## Work required
Copy every line of the entries below word for word, leaving out the pictures.

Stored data
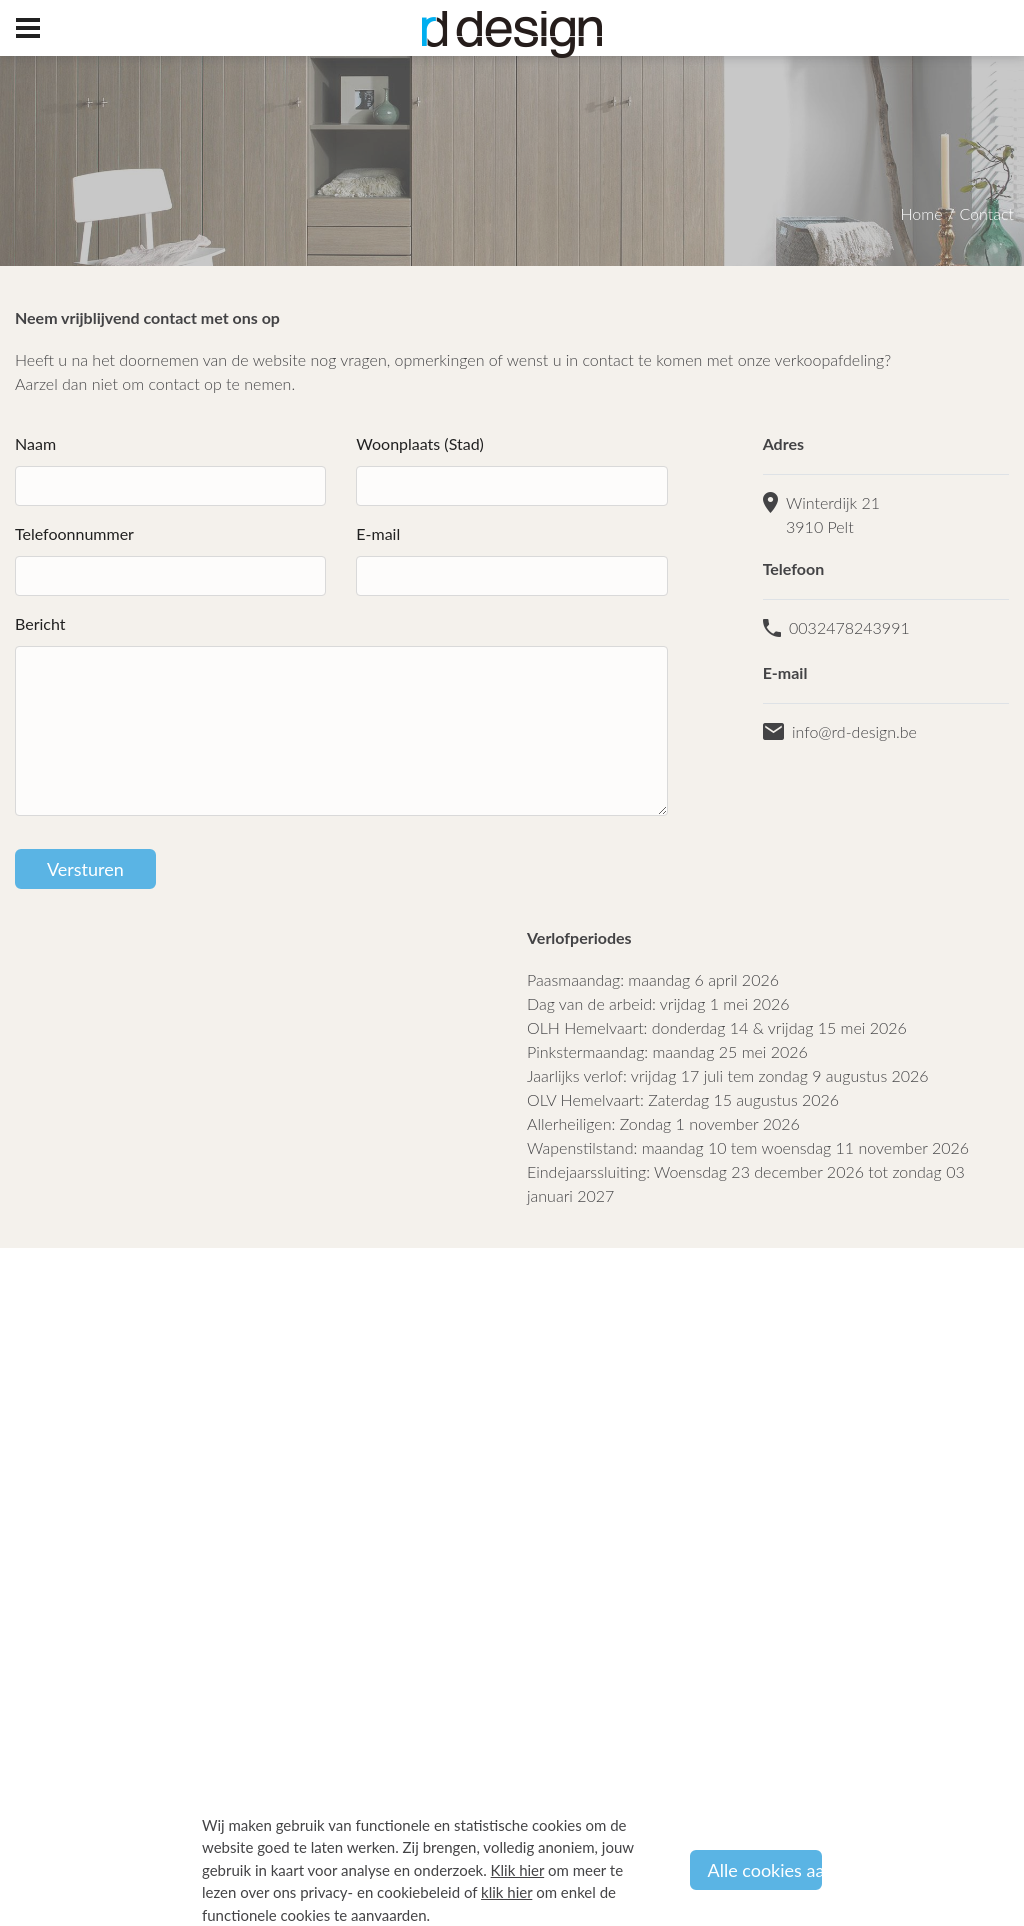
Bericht (40, 623)
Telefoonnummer (74, 533)
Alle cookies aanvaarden (765, 1870)
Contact (986, 213)
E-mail (378, 533)
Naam (35, 443)
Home (922, 213)
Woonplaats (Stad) (420, 443)
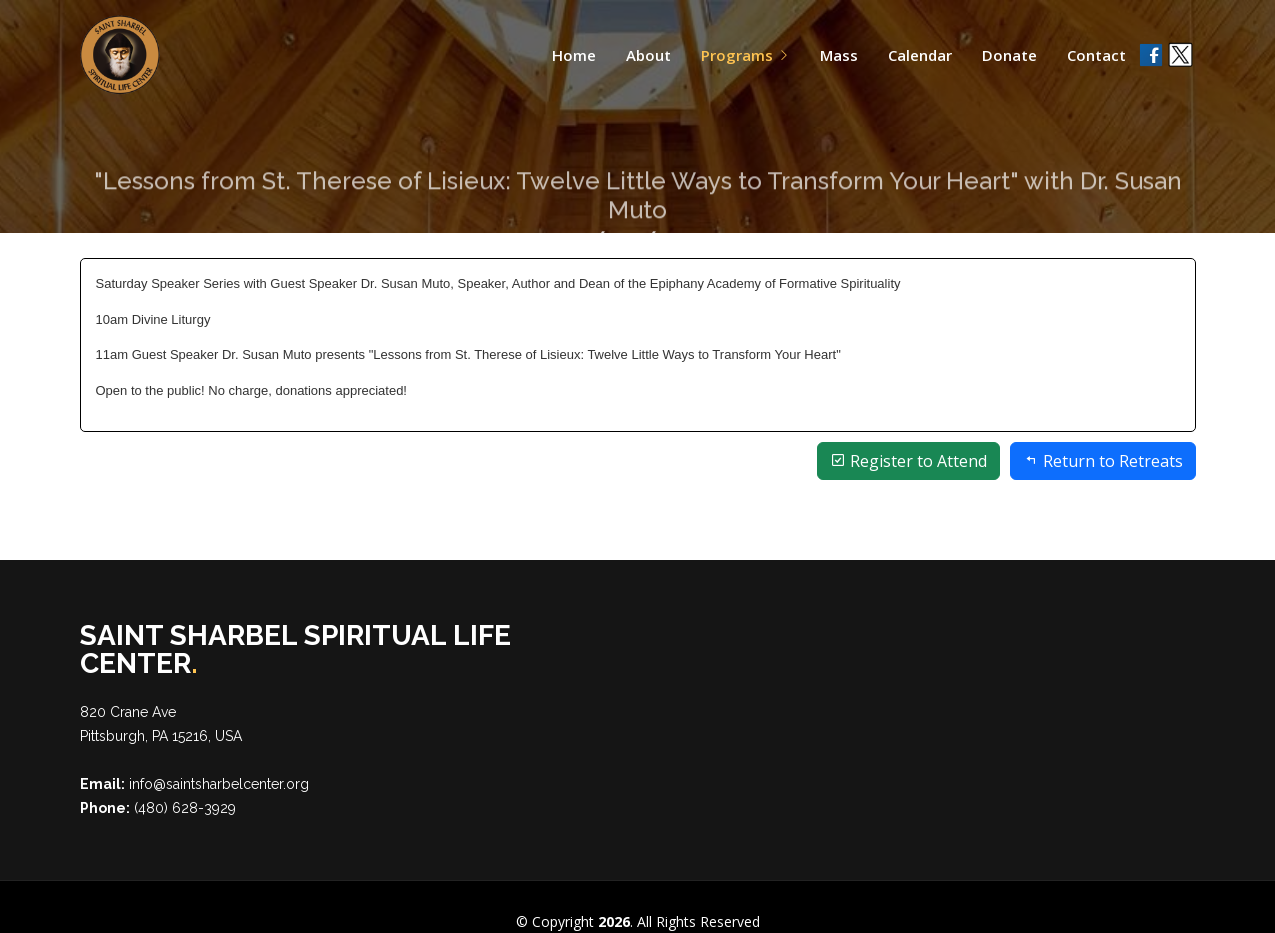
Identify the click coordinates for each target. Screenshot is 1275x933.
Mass (839, 55)
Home (574, 55)
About (648, 55)
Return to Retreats (1103, 461)
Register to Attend (908, 461)
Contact (1096, 55)
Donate (1009, 55)
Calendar (920, 55)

## Response to the task
Bericht (40, 623)
Telefoonnummer (74, 533)
Alle cookies aanvaarden (765, 1870)
Contact (986, 213)
E-mail (378, 533)
Naam (35, 443)
Home (922, 213)
Woonplaats (Stad) (420, 443)
Identify the click coordinates for each target. Screenshot is 1275x933.
Mass (839, 55)
Home (574, 55)
About (648, 55)
Return to Retreats (1103, 461)
Register to Attend (908, 461)
Contact (1096, 55)
Donate (1009, 55)
Calendar (920, 55)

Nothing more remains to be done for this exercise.